Across several low and middle-income countries (LMICs), national health systems have been functioning sub-optimally due to recurring challenges within the health sector, with this particularly affecting the delivery of accessible and affordable healthcare services [1]. The health system, in most cases, is synonymous with publicly owned health facilities, with several important private and non-state actors being downplayed [2]. The functional capacities of the health system in these settings have gradually weakened, having failed to recognize and maximize efforts of all parastatal primarily devoted to improving health (including organizations, institutions, structures, and resources) [1, 3].
Health workforce is an integral part of the health system and plays a critical role in achieving effective healthcare delivery. According to the World Health Organization (WHO), they are people “primarily engaged in action with the intent of enhancing health” diagnosing illnesses, healing, caring for people, monitoring health outcomes, supporting treatment adherence, providing medical information, and preventing diseases [4–5]. They consist of physicians, nurses, midwives, dentists, pharmacists, laboratory workers, environment & public health workers, community health workers, other health workers, and health management, and support staff [6–7]. The correlation between the availability of health workforce and positive health outcomes has been observed by several studies [1, 8].
In 2007, there was an inadequate figure of 35 doctors and 86 nurses per 100,000 populations of Nigerians comparable to Sub-Saharan average of 15 doctors and 72 nurses per 100,000 population; a region that contributes to a quarter of the global burden of disease [5, 9]. These figures have remained inadequate over the years; with Nigeria reporting a health workforce of 195 (doctors and nurses) per 100,000 ten years from the 2006 world health report [10]. This scenario has been linked to inadequate production and inequitable distribution across the country [3, 10–11]. With massive historical brain drain which already has been documented to have caused setbacks in the country’s health system [12] and declining recent brain drain still being experienced in Africa (including Nigeria); especially of doctors (25%) [10] and nurses (5%) [13], the number of Community Pharmacists are also grossly inadequate [14] and hence the need for other cadres of staff to fill in the gap and improve healthcare (especially basic public health services).
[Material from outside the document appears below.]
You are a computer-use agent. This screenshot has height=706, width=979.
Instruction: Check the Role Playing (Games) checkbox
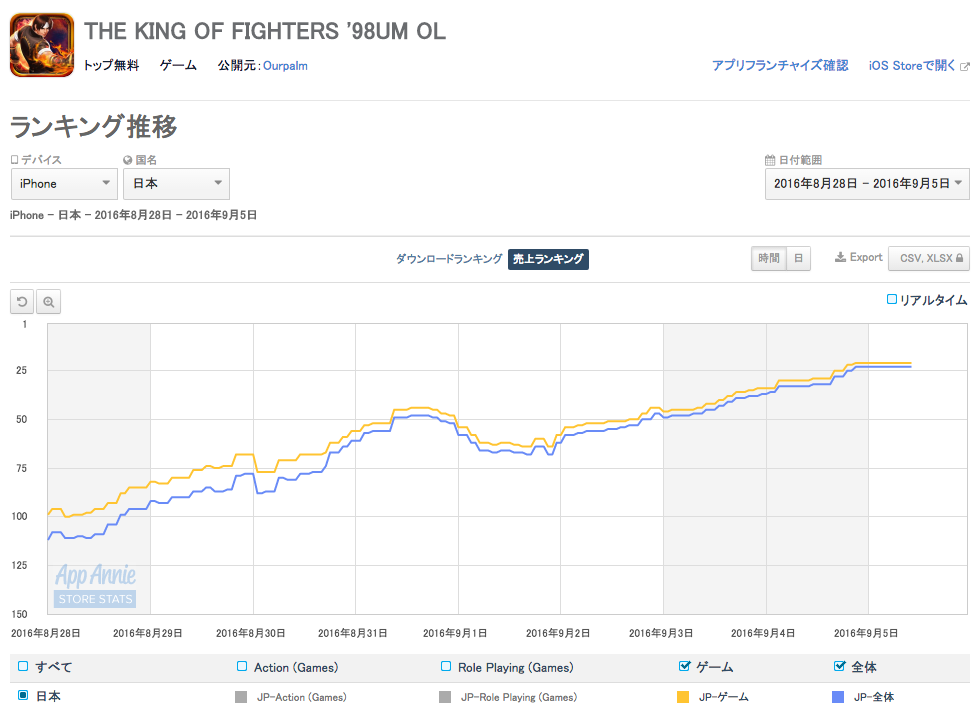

Although not always recognized as front-line health workers, across many countries in Sub-Saharan Africa (including Nigeria), medicine shops offer an alternative, when there are shortages in the health sector (including human resource shortage) and are usually the first point of care-seeking in most communities [15–18]. As reported by the National demographic health survey, nearly half (41%) of contraceptives users in Nigeria obtain their contraceptives from the private sector, with more than half of all mothers/guardians seeking care from this sector for childhood illness such as Diarrhea (54.1%) and Fever (57.7%) [19]. Major reasons noted for this occurrence in several studies include the absence of formalities, reduced waiting time at the Medicine shop, the proximity of the outlets to clients, and the perception of clients that they will pay more at a health facility [20–21]. Patent and Proprietary Medicine Vendors (PPMVs) are increasingly being recognized as important providers of health commodities, as interest continues to grow among policymakers and Program implementers regarding their engagement in Primary Health Care delivery in Nigeria [16]. In some settings, training medicine vendors to provide high-quality basic services, such as family planning (FP) services, treatment of common childhood illnesses and malaria, may offer a cost-effective way of delivering community-based health programs [17, 20, 22]. The Pharmacists Council of Nigeria (PCN) undertakes the registration, regulation, and licensure of PPMVs, conducting orientation programs for new PPMVs, continuing education programs for existing PPMVs, inspection, and publishing the Approved Patent Medicine List (APML) [23]. Studies have however shown a reluctance of medicine vendors to register with the regulatory body and preferring to register with their trade associations, which also provide drug stocking support, facilitate education and training, and give business and financial assistance [18, 24–25].
In 2014, Nigeria issued the task-shifting and task-sharing (TSTS) policy for essential health services in Nigeria which aimed to fill the human resource gap and improve the delivery of health services across the country [26]. The policy highlighted the need to expand services to community-based personnel including Medicine vendors to provide treatment, counseling, and referral for some reproductive, maternal, and child health services (including FP) [26–27]. Previous studies have shown that different professionals may be operating within the PPMV space (even some with medical training [17, 28]. Thus, the integration of this group of private providers into the formal healthcare system could increase access to high quality, primary health care services throughout the country [18].
In an initial study conducted in 2014, Liu and colleagues estimated the number of vendors in Nigeria and offered clues to drug stocking practices and how this group of healthcare workers could be better engaged to improve healthcare across the country [18]. However, it has been four years since the initial study and with the support recently showed to this group of health workers through the TSTS policy, there is the need to conduct further characterization and distribution of medicine vendors. This study focuses on the characteristics, spread, and FP stocking practices of PPMVs in Lagos and Kaduna states of Nigeria. It also assesses the influence of health training and other factors on the provision and stocking of FP services and commodities respectively by medicine vendors.